| TASK TO CARRY OUT |
Would you please copy each line of the data in which the string "Margu" occurs?

| ENTRIES PROVIDED |
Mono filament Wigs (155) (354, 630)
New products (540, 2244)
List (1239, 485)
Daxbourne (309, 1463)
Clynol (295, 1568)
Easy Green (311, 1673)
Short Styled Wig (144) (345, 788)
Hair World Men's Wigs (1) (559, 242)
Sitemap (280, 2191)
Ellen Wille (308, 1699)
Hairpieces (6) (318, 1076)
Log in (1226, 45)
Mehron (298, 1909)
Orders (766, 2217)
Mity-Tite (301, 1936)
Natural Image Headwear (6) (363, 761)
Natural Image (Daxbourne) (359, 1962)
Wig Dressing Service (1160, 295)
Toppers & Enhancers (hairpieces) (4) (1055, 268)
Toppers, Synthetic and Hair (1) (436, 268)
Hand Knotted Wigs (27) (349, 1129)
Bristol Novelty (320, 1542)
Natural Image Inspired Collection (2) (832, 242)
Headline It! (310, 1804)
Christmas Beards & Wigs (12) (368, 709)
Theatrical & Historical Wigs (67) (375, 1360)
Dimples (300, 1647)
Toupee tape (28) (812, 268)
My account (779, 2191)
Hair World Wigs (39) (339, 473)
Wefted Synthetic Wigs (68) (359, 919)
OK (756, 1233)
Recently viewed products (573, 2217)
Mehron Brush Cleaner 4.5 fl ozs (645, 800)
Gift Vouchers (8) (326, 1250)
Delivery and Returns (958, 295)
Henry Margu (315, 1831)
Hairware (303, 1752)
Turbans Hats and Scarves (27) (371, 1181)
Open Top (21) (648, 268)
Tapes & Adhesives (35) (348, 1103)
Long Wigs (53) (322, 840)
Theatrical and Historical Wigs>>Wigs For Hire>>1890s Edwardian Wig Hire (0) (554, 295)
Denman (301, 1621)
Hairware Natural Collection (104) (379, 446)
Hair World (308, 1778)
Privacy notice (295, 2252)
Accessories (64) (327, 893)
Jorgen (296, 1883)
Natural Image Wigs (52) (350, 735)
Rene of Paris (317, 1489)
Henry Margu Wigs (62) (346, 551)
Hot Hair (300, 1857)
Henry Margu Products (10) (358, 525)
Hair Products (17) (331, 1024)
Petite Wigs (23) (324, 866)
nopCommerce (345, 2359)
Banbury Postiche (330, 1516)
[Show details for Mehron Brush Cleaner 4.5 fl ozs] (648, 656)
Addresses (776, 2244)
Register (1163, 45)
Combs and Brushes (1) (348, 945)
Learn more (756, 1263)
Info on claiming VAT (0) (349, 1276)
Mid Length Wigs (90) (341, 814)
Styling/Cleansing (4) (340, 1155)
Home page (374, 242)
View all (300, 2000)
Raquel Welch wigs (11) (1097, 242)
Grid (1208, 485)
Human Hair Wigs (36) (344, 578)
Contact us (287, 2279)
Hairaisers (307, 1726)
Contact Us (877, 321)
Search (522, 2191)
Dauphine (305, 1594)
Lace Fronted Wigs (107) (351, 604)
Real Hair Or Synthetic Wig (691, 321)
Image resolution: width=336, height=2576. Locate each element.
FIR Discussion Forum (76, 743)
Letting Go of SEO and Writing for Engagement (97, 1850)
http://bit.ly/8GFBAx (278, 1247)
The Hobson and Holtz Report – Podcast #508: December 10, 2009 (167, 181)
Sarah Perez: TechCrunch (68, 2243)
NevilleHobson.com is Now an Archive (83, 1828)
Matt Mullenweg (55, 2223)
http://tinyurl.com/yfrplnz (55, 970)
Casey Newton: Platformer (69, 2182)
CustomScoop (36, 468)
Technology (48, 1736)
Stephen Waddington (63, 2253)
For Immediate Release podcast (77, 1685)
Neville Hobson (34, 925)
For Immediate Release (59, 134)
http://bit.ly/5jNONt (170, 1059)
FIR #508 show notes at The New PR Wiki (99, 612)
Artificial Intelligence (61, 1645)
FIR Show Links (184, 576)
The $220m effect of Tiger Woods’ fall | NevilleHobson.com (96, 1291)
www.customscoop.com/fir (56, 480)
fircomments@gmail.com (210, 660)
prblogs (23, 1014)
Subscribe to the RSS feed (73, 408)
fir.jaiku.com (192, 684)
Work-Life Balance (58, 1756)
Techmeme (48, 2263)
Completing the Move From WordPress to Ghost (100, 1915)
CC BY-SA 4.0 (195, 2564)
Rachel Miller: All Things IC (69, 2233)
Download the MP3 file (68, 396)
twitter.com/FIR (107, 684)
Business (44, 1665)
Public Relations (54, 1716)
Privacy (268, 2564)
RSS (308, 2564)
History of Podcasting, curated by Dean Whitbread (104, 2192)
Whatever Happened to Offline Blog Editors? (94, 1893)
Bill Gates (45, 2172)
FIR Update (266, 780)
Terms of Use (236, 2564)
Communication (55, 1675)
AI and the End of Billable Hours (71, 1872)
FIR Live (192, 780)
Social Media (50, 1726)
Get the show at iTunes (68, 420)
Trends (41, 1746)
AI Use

| SOLUTION TO THIS TASK |
Henry Margu (315, 1831)
Henry Margu Wigs (62) (346, 551)
Henry Margu Products (10) (358, 525)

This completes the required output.